- ÉNONCÉ DU PROBLÈME -
Traduisez en anglais la phrase suivante, tirée du texte fourni sur les médias au Burkina Faso : « Néanmoins, la dégradation du contexte politique et sécuritaire entraîne une augmentation de l’autocensure et des pressions. »

- TEXTE FOURNI -
La montée de l’insécurité et l’instabilité politique, liée aux deux coups d’État survenus en janvier et en septembre 2022, ont considérablement dégradé les conditions d’accès à une information plurielle et l’exercice d’un journalisme libre. Le “traitement patriotique” de l’information cher au capitaine Ibrahim Traoré, président de transition, prend petit à petit le pas sur la possibilité d’exercer un travail journalistique rigoureux.
Paysage médiatique
Le Burkina Faso bénéficie d’un paysage médiatique dynamique, professionnel et pluraliste. Le pays compte plus de 80 journaux (Sidwaya, L'Événement, Le Pays), 185 radios (Omega FM), une trentaine de chaînes de télévision (Radiodiffusion Télévision du Burkina, BF1) et plus d’une centaine de sites d’information (faso.net, Faso 7, Burkina 24). La culture du journalisme d’investigation est plutôt répandue et le premier journal en ligne consacré à l’enquête a été créé début 2023. Néanmoins, la dégradation du contexte politique et sécuritaire entraîne une augmentation de l’autocensure et des pressions.

- LIGNES DE DONNÉES -
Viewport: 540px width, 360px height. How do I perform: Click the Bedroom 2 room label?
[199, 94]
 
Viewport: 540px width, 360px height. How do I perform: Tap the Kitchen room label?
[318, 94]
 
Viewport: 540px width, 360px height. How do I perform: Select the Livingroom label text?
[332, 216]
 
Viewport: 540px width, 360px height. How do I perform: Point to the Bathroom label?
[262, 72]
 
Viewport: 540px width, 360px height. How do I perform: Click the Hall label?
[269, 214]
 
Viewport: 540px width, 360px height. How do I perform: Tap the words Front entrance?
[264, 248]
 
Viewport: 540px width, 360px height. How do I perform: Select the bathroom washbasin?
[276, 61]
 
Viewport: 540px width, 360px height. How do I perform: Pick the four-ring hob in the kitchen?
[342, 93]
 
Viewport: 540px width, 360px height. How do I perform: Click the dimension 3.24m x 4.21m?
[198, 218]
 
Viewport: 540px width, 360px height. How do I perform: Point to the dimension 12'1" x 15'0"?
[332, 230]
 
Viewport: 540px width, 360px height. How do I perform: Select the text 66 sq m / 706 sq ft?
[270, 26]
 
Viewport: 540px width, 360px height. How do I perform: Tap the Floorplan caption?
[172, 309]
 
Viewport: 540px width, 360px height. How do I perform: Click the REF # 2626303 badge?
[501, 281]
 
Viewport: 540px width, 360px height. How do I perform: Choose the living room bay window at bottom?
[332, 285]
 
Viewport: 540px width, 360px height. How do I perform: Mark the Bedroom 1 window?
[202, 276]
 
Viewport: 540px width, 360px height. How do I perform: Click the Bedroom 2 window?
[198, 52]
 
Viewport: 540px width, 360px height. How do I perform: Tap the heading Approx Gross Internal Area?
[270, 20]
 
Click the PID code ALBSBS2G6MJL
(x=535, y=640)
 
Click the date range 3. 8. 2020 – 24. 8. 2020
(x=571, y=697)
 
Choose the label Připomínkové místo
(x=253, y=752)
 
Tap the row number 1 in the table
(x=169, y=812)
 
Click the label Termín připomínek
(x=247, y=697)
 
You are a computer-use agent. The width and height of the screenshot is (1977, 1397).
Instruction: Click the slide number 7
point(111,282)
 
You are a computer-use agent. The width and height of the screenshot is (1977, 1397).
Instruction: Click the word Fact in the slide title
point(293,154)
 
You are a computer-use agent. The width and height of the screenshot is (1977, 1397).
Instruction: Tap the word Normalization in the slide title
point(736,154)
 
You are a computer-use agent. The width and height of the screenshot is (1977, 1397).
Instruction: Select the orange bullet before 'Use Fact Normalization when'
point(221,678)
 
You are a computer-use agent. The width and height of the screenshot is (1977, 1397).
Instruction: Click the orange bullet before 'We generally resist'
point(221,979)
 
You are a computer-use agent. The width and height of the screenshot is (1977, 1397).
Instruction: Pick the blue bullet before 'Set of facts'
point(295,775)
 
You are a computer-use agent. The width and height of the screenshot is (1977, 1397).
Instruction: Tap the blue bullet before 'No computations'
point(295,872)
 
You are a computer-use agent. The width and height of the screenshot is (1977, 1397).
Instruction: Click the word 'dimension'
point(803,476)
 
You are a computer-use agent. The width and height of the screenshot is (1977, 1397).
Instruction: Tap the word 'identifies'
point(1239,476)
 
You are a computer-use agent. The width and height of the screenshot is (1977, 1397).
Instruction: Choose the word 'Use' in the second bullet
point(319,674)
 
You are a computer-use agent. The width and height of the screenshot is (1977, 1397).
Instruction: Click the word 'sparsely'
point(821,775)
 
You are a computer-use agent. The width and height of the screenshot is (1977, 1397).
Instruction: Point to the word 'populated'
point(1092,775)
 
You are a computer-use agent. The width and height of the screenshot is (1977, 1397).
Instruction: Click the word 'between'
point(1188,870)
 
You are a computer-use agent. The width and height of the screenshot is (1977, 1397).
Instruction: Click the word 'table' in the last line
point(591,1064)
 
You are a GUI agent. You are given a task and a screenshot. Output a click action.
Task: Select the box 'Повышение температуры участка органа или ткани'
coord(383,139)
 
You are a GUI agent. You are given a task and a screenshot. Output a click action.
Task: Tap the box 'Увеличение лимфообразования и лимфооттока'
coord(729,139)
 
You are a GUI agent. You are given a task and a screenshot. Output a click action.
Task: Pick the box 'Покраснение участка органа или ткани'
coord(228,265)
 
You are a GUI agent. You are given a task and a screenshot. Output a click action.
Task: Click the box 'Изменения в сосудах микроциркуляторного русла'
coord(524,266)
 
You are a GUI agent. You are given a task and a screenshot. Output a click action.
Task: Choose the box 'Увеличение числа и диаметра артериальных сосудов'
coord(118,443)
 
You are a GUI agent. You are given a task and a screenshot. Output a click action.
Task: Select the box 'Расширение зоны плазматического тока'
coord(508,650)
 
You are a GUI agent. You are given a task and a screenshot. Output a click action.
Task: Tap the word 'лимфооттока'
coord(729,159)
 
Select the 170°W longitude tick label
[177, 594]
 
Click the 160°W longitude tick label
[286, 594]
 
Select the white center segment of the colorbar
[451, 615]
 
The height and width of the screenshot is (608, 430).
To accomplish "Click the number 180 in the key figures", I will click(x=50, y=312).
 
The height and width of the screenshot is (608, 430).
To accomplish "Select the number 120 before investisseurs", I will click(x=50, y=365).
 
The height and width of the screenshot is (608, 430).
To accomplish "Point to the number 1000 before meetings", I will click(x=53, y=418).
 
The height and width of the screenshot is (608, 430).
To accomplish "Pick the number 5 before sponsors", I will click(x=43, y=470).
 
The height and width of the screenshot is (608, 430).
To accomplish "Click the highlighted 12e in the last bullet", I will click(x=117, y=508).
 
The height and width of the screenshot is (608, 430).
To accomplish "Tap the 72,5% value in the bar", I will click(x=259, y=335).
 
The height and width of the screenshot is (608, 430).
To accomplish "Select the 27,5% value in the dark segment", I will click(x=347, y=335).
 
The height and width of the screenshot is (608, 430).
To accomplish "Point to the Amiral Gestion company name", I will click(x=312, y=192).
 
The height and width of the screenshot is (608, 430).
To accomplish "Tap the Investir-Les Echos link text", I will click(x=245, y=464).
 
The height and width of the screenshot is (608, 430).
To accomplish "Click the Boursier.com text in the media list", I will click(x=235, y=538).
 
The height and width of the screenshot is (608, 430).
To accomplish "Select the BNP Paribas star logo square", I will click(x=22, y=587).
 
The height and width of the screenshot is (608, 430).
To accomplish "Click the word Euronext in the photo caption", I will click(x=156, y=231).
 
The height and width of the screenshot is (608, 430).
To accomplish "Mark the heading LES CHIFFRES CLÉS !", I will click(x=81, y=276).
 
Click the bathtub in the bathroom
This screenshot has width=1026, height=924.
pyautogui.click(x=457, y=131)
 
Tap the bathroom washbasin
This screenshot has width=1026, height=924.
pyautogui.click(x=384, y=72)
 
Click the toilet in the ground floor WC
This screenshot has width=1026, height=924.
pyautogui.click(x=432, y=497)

- RÉSULTAT OBTENU -
Nevertheless, the deterioration of the political and security situation is leading to an increase in self-censorship and pressure.